== What is required ==
Give back all of the records exactly.

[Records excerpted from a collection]
◆ ◆ ◆ ◆ ◆
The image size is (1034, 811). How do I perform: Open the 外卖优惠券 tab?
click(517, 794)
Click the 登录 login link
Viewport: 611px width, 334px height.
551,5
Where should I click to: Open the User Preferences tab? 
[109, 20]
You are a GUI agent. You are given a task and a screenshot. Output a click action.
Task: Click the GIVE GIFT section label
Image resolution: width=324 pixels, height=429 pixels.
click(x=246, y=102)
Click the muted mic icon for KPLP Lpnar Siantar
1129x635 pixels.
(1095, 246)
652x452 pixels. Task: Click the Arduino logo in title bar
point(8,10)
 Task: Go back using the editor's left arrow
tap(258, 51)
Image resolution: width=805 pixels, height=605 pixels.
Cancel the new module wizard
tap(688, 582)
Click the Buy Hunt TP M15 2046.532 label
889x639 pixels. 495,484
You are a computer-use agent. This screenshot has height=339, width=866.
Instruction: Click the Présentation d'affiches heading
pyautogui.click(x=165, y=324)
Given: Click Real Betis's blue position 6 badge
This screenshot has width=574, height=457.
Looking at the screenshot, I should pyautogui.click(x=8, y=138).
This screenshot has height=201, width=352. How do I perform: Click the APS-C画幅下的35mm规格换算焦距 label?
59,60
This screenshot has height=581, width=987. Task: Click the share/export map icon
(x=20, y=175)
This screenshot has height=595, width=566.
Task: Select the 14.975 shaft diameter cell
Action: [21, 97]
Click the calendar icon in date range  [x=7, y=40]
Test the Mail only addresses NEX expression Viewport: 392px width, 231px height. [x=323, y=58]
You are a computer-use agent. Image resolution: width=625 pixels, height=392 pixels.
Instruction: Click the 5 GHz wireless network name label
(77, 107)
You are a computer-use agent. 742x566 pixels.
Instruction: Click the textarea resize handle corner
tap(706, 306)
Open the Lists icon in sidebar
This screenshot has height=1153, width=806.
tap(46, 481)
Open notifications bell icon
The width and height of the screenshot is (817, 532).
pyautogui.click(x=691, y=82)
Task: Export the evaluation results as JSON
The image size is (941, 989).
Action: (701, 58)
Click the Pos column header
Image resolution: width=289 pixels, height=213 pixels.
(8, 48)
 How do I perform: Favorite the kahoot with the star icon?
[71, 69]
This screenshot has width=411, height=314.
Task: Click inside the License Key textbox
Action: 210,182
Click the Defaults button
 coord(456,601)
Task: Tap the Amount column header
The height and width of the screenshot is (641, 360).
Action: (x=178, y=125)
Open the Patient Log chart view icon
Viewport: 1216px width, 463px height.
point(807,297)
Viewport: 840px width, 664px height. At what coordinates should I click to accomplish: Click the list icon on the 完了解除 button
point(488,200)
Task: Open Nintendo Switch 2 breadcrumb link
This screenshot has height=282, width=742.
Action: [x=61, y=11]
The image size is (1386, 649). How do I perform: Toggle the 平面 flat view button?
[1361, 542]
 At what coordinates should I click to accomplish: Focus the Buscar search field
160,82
◆ ◆ ◆ ◆ ◆
== Answer section ==
The image size is (1034, 811). How do I perform: Open the 外卖优惠券 tab?
click(517, 794)
Click the 登录 login link
Viewport: 611px width, 334px height.
551,5
Where should I click to: Open the User Preferences tab? 
[109, 20]
You are a GUI agent. You are given a task and a screenshot. Output a click action.
Task: Click the GIVE GIFT section label
Image resolution: width=324 pixels, height=429 pixels.
click(x=246, y=102)
Click the muted mic icon for KPLP Lpnar Siantar
1129x635 pixels.
(1095, 246)
652x452 pixels. Task: Click the Arduino logo in title bar
point(8,10)
 Task: Go back using the editor's left arrow
tap(258, 51)
Image resolution: width=805 pixels, height=605 pixels.
Cancel the new module wizard
tap(688, 582)
Click the Buy Hunt TP M15 2046.532 label
889x639 pixels. 495,484
You are a computer-use agent. This screenshot has height=339, width=866.
Instruction: Click the Présentation d'affiches heading
pyautogui.click(x=165, y=324)
Given: Click Real Betis's blue position 6 badge
This screenshot has width=574, height=457.
Looking at the screenshot, I should pyautogui.click(x=8, y=138).
This screenshot has height=201, width=352. How do I perform: Click the APS-C画幅下的35mm规格换算焦距 label?
59,60
This screenshot has height=581, width=987. Task: Click the share/export map icon
(x=20, y=175)
This screenshot has height=595, width=566.
Task: Select the 14.975 shaft diameter cell
Action: [21, 97]
Click the calendar icon in date range  [x=7, y=40]
Test the Mail only addresses NEX expression Viewport: 392px width, 231px height. [x=323, y=58]
You are a computer-use agent. Image resolution: width=625 pixels, height=392 pixels.
Instruction: Click the 5 GHz wireless network name label
(77, 107)
You are a computer-use agent. 742x566 pixels.
Instruction: Click the textarea resize handle corner
tap(706, 306)
Open the Lists icon in sidebar
This screenshot has height=1153, width=806.
tap(46, 481)
Open notifications bell icon
The width and height of the screenshot is (817, 532).
pyautogui.click(x=691, y=82)
Task: Export the evaluation results as JSON
The image size is (941, 989).
Action: (701, 58)
Click the Pos column header
Image resolution: width=289 pixels, height=213 pixels.
(8, 48)
 How do I perform: Favorite the kahoot with the star icon?
[71, 69]
This screenshot has width=411, height=314.
Task: Click inside the License Key textbox
Action: 210,182
Click the Defaults button
 coord(456,601)
Task: Tap the Amount column header
The height and width of the screenshot is (641, 360).
Action: (x=178, y=125)
Open the Patient Log chart view icon
Viewport: 1216px width, 463px height.
point(807,297)
Viewport: 840px width, 664px height. At what coordinates should I click to accomplish: Click the list icon on the 完了解除 button
point(488,200)
Task: Open Nintendo Switch 2 breadcrumb link
This screenshot has height=282, width=742.
Action: [x=61, y=11]
The image size is (1386, 649). How do I perform: Toggle the 平面 flat view button?
[1361, 542]
 At what coordinates should I click to accomplish: Focus the Buscar search field
160,82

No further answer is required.